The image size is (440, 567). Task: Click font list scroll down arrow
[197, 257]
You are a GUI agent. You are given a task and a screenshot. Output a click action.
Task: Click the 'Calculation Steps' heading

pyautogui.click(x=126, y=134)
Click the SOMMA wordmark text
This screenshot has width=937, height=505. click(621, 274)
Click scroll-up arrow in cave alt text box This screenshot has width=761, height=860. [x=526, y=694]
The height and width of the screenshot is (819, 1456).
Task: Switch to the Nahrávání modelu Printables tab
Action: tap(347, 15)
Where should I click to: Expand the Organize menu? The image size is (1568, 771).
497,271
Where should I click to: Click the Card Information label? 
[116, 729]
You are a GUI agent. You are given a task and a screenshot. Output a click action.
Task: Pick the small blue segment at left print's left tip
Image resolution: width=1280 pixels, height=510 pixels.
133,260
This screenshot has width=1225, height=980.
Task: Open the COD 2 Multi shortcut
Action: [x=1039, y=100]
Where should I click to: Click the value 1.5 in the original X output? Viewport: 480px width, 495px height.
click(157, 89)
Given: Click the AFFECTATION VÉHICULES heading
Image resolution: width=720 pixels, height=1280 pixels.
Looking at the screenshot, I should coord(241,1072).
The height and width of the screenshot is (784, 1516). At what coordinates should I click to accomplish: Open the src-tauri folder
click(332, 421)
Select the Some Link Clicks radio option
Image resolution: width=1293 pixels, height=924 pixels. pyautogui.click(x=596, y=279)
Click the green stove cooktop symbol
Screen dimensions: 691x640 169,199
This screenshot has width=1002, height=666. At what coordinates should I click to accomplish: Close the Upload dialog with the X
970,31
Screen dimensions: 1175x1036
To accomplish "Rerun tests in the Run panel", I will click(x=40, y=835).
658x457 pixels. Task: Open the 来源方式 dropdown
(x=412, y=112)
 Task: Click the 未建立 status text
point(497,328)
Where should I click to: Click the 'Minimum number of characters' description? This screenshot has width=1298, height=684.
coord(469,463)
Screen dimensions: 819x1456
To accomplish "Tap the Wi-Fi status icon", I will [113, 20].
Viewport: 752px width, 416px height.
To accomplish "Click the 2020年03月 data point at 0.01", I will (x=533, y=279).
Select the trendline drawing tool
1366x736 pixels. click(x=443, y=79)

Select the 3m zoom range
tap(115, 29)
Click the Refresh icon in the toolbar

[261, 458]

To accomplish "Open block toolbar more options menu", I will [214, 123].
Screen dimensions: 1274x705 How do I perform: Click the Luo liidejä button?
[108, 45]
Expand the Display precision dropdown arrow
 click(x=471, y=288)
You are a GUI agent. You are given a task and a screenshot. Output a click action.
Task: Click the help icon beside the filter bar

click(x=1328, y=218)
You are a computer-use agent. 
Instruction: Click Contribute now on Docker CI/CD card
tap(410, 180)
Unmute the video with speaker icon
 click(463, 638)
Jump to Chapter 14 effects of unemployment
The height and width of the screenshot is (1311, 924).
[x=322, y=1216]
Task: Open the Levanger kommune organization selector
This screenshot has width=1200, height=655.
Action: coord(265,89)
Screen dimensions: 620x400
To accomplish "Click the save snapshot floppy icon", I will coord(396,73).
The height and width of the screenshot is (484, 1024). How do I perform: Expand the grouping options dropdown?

Activity >>
Exact copies of every record are required.

Solution for this exercise >>
The image size is (440, 567). Task: Click font list scroll down arrow
[197, 257]
You are a GUI agent. You are given a task and a screenshot. Output a click action.
Task: Click the 'Calculation Steps' heading

pyautogui.click(x=126, y=134)
Click the SOMMA wordmark text
This screenshot has width=937, height=505. click(621, 274)
Click scroll-up arrow in cave alt text box This screenshot has width=761, height=860. [x=526, y=694]
The height and width of the screenshot is (819, 1456).
Task: Switch to the Nahrávání modelu Printables tab
Action: tap(347, 15)
Where should I click to: Expand the Organize menu? The image size is (1568, 771).
497,271
Where should I click to: Click the Card Information label? 
[116, 729]
You are a GUI agent. You are given a task and a screenshot. Output a click action.
Task: Pick the small blue segment at left print's left tip
Image resolution: width=1280 pixels, height=510 pixels.
133,260
This screenshot has width=1225, height=980.
Task: Open the COD 2 Multi shortcut
Action: [x=1039, y=100]
Where should I click to: Click the value 1.5 in the original X output? Viewport: 480px width, 495px height.
click(157, 89)
Given: Click the AFFECTATION VÉHICULES heading
Image resolution: width=720 pixels, height=1280 pixels.
Looking at the screenshot, I should coord(241,1072).
The height and width of the screenshot is (784, 1516). At what coordinates should I click to accomplish: Open the src-tauri folder
click(332, 421)
Select the Some Link Clicks radio option
Image resolution: width=1293 pixels, height=924 pixels. pyautogui.click(x=596, y=279)
Click the green stove cooktop symbol
Screen dimensions: 691x640 169,199
This screenshot has width=1002, height=666. At what coordinates should I click to accomplish: Close the Upload dialog with the X
970,31
Screen dimensions: 1175x1036
To accomplish "Rerun tests in the Run panel", I will click(x=40, y=835).
658x457 pixels. Task: Open the 来源方式 dropdown
(x=412, y=112)
 Task: Click the 未建立 status text
point(497,328)
Where should I click to: Click the 'Minimum number of characters' description? This screenshot has width=1298, height=684.
coord(469,463)
Screen dimensions: 819x1456
To accomplish "Tap the Wi-Fi status icon", I will [113, 20].
Viewport: 752px width, 416px height.
To accomplish "Click the 2020年03月 data point at 0.01", I will (x=533, y=279).
Select the trendline drawing tool
1366x736 pixels. click(x=443, y=79)

Select the 3m zoom range
tap(115, 29)
Click the Refresh icon in the toolbar

[261, 458]

To accomplish "Open block toolbar more options menu", I will [214, 123].
Screen dimensions: 1274x705 How do I perform: Click the Luo liidejä button?
[108, 45]
Expand the Display precision dropdown arrow
 click(x=471, y=288)
You are a GUI agent. You are given a task and a screenshot. Output a click action.
Task: Click the help icon beside the filter bar

click(x=1328, y=218)
You are a computer-use agent. 
Instruction: Click Contribute now on Docker CI/CD card
tap(410, 180)
Unmute the video with speaker icon
 click(463, 638)
Jump to Chapter 14 effects of unemployment
The height and width of the screenshot is (1311, 924).
[x=322, y=1216]
Task: Open the Levanger kommune organization selector
This screenshot has width=1200, height=655.
Action: coord(265,89)
Screen dimensions: 620x400
To accomplish "Click the save snapshot floppy icon", I will coord(396,73).
The height and width of the screenshot is (484, 1024). How do I perform: Expand the grouping options dropdown?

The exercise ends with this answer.